Páginas enlazadas a otras páginas por la imaginación: separado con una banderita, el fragmento tiene una anotación al margen con las siguientes palabras de Nietzsche, He dado nombre a mi dolor y lo he llamado «perro». Puede que sea imposible conocer a fondo los mecanismos que la llevaron de un punto a otro, pero algo comprendí cuando, años después, completé su nota con una línea de Mi vida con la perra, de Francisco Hernández: Tauro: La felicidad es un saco que me queda grande. También se unieron sutilmente dos de mis escritoras favoritas cuando, en la página 130 de Revelación de un mundo, Lispector escribe: Un nombre para lo que soy, importa muy poco. Importa lo que me gustaría ser. Al lado, un verso de Alejandra Pizarnik: Como cuando se abre una flor y revela el corazón que no tiene (17).
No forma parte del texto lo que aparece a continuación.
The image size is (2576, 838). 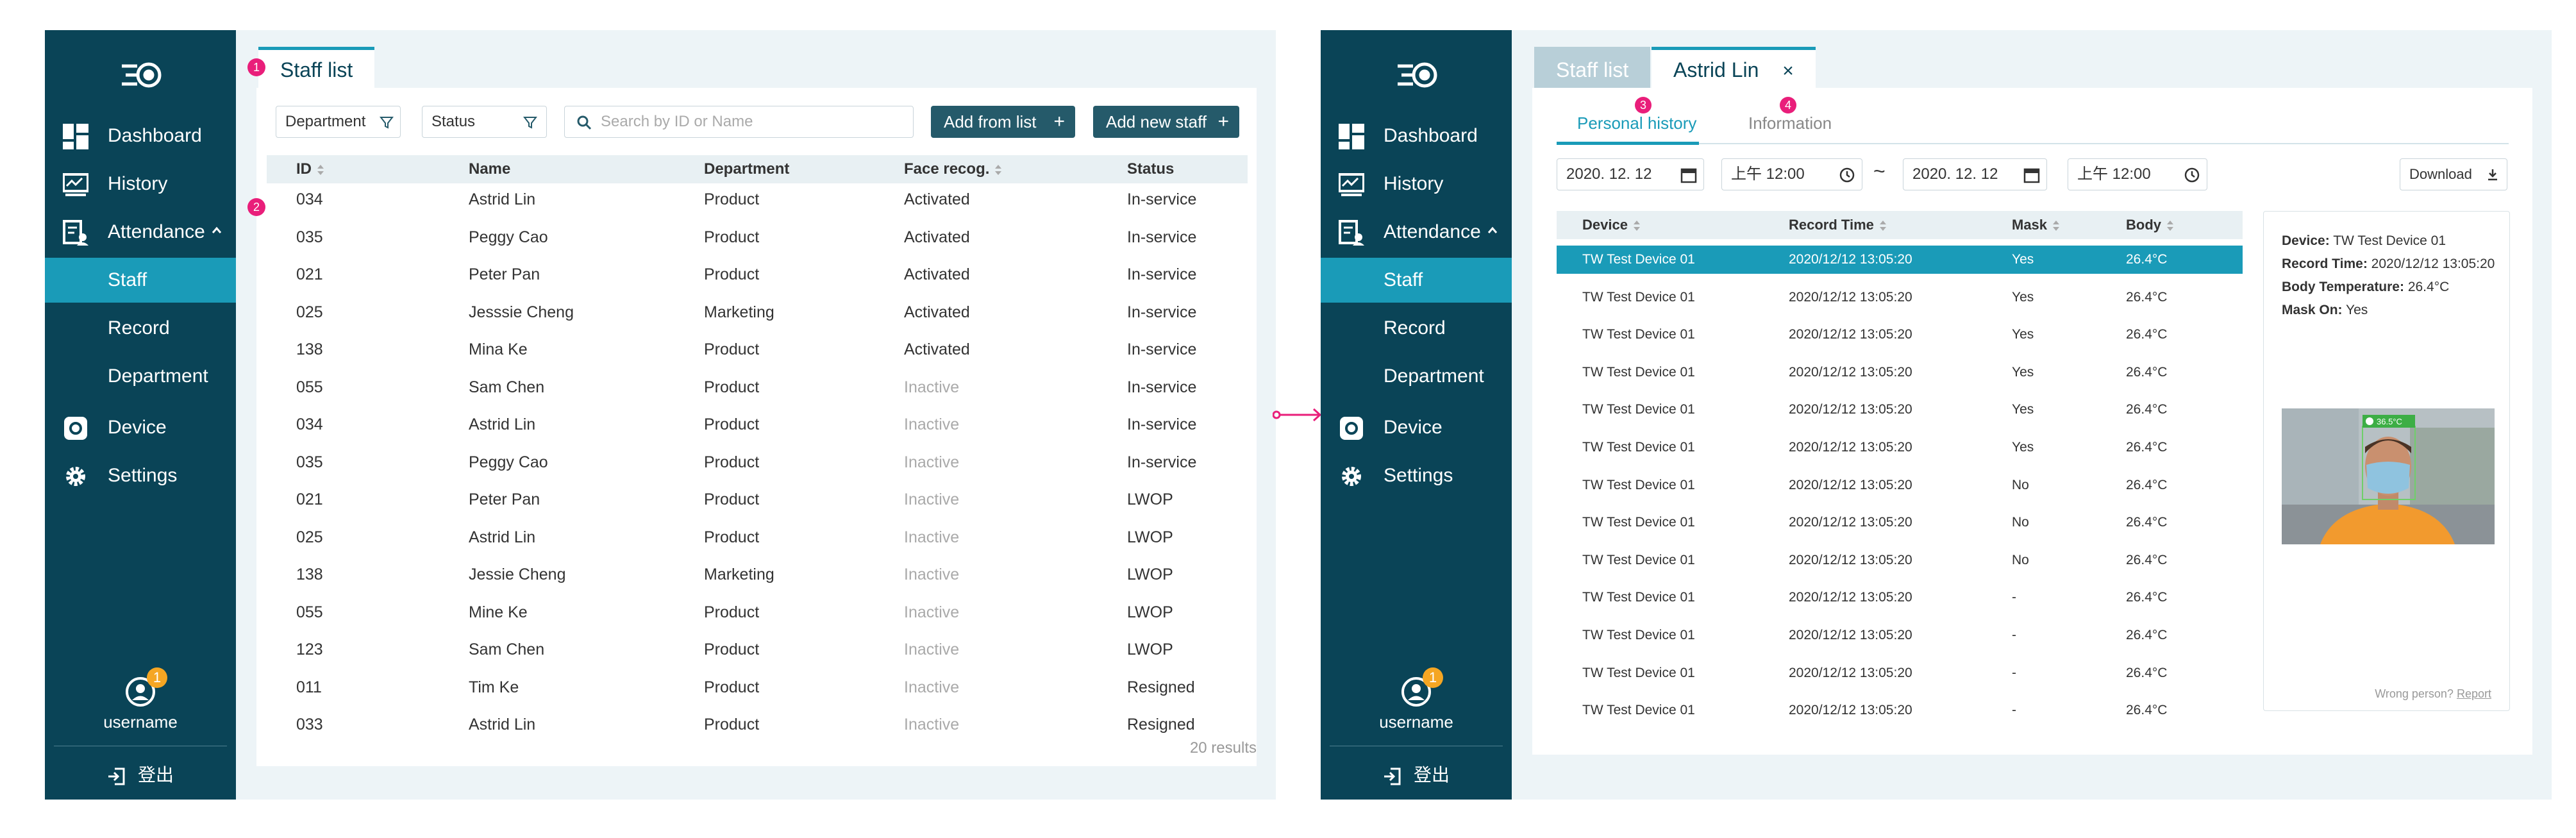 I want to click on table-row: 011 Tim Ke Product Inactive Resigned, so click(x=757, y=687).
Y es que lo relevante está en los márgenes. Dicho espacio conecta con el segundo ensayo, «Contra la fotografía», que a su vez se entrelaza con el de Fernando Fernández, «Contra la fotografía de paisaje», o las pautas que nos comparte Juan José Millás cada domingo en El País Semanal para aprender a leer las imágenes. Con Isabel Zapata, «Las fotografías no sostienen la memoria: la reemplazan» (22); mientras que con Vicente Quirarte: «El álbum fotográfico no miente. / Pero la vida sí».
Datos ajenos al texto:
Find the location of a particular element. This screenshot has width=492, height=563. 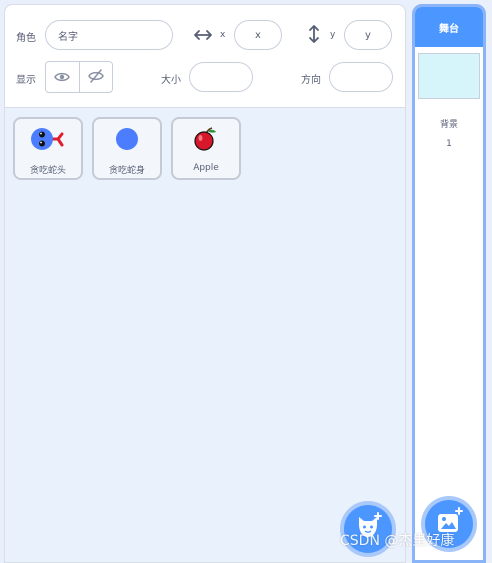

sprite-tile: Apple is located at coordinates (206, 148).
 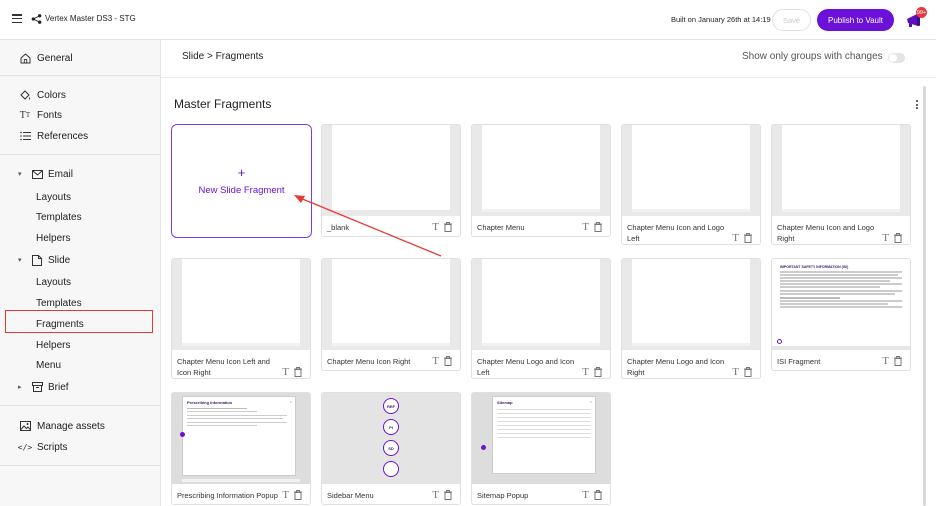 I want to click on fragment-card: _blank T, so click(x=391, y=180).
            Para la mexicana, Montaigne es el padre del ensayo, quien «propone una respuesta en el elogio a los animales que hace en su “Apología de Raimundo Sabunde”: un escepticismo total hacia la superioridad del ser humano» (41). Y siguiendo con los animales, Zapata establece en «Cuaderno de aves» una taxonomía poética que se podría vincular a la de María Sánchez. Estamos ante una ornitóloga del lenguaje que amplía las posibilidades en la plurisignificación de cierres narrativos que a veces coinciden con el inicio: «Somos lo que ellos nos están diciendo» (51). Aquí radica su compromiso, su humor («Dos terceras partes de agua que nunca se toparon con su equivalente líquido», 65) y su identidad:

No le guardo rencor a la alberca de casa de mi padre. Así como las albercas no son su agua ni su forma, sino el espacio que comparten, yo también me he convertido en un contenedor acuático. Soy donde no estoy: habito el pasado, los recuerdos ajenos, los espacios donde hubiera vivido tan solo (70).

Es otro el concepto de patria, la deíxis. Entonces recordamos Una ballena es un país.
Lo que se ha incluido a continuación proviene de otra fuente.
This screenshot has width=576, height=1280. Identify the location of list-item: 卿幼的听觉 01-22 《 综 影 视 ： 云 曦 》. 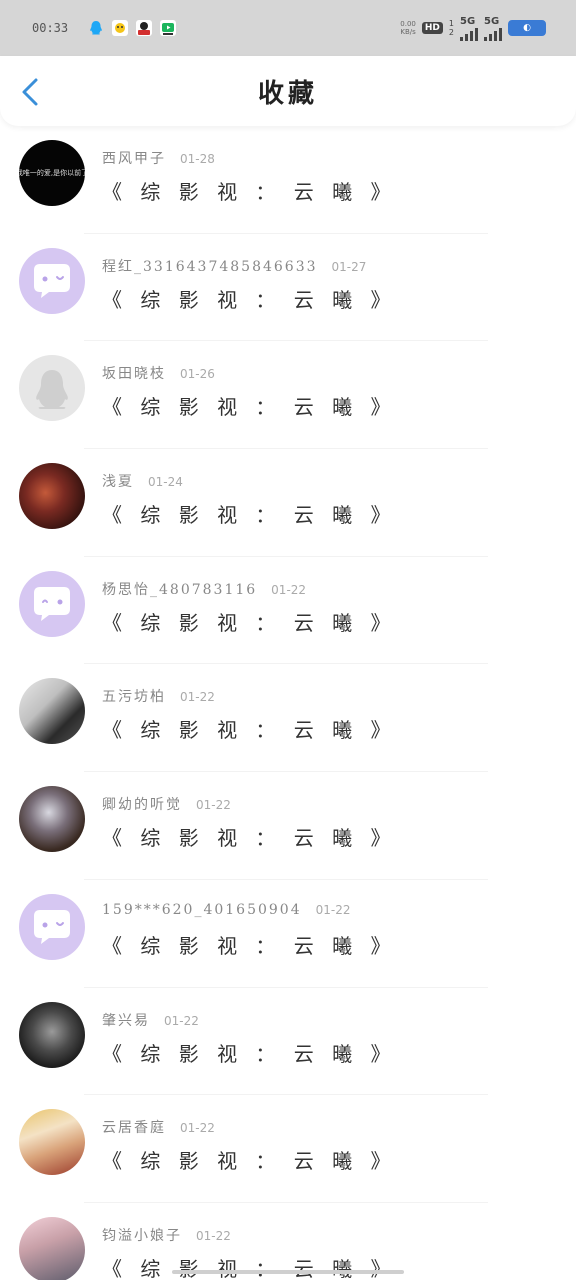
(288, 826).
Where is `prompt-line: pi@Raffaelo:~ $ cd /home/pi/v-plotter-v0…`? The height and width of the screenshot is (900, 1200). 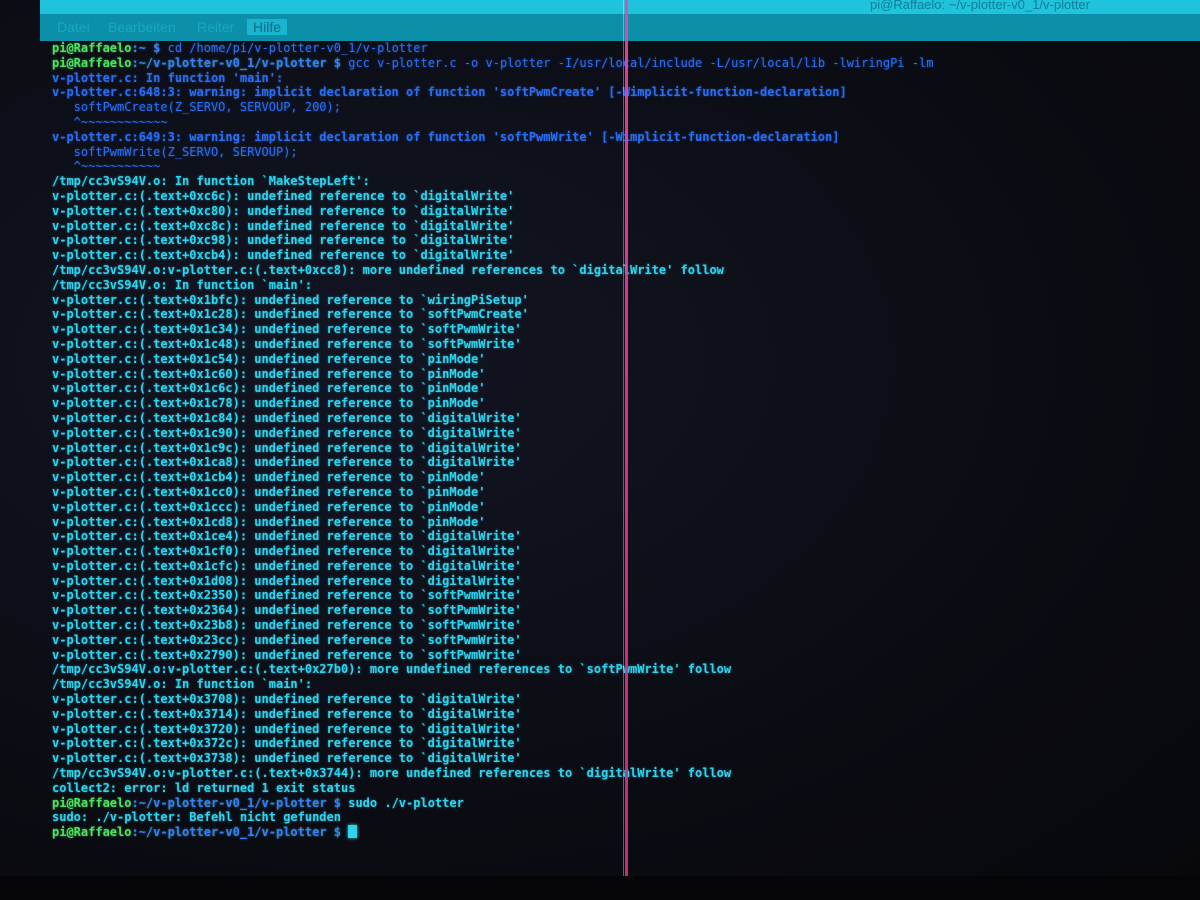
prompt-line: pi@Raffaelo:~ $ cd /home/pi/v-plotter-v0… is located at coordinates (612, 48).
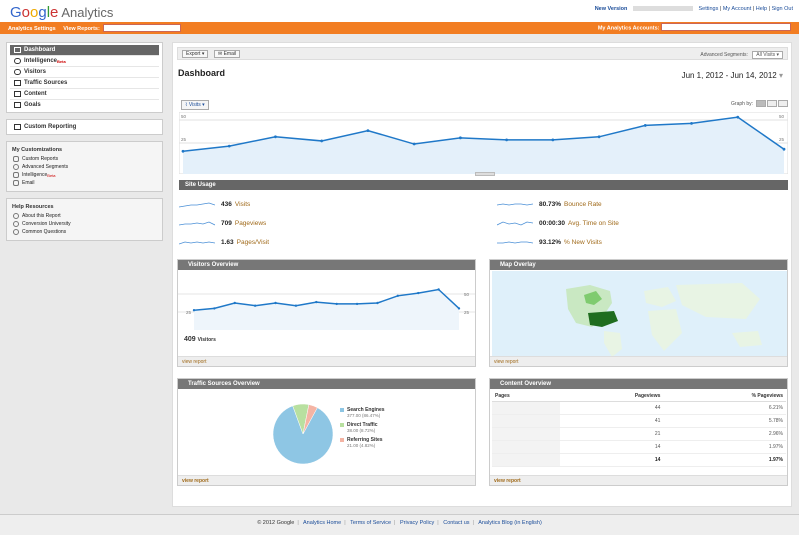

Empecé a leer a Isabel Zapata por Diana del Ángel, que me recomendó su libro Las noches son así. Me puse a estudiarla y desde entonces sigo todo lo que hace en Letras Libres, Vanosonoro, en la librería Casta Tomada o en la editorial que fundó con cuatro amigos, Antílope. De ahí conocí a poetas como Javier Peñalosa o Robin Myers. Las asociaciones dibujan ese espacio blanco que tenemos. Podríamos detenernos y gozar cada uno de sus textos, ya lo dijimos, pero nos extenderíamos aún más. Seguiremos escuchándola, pues son libros que merecen varias relecturas. Después de numerosos eventos internacionales, y antes, sin duda, de otras tantas participaciones, los próximos días estará presente en Hay Festival Querétaro.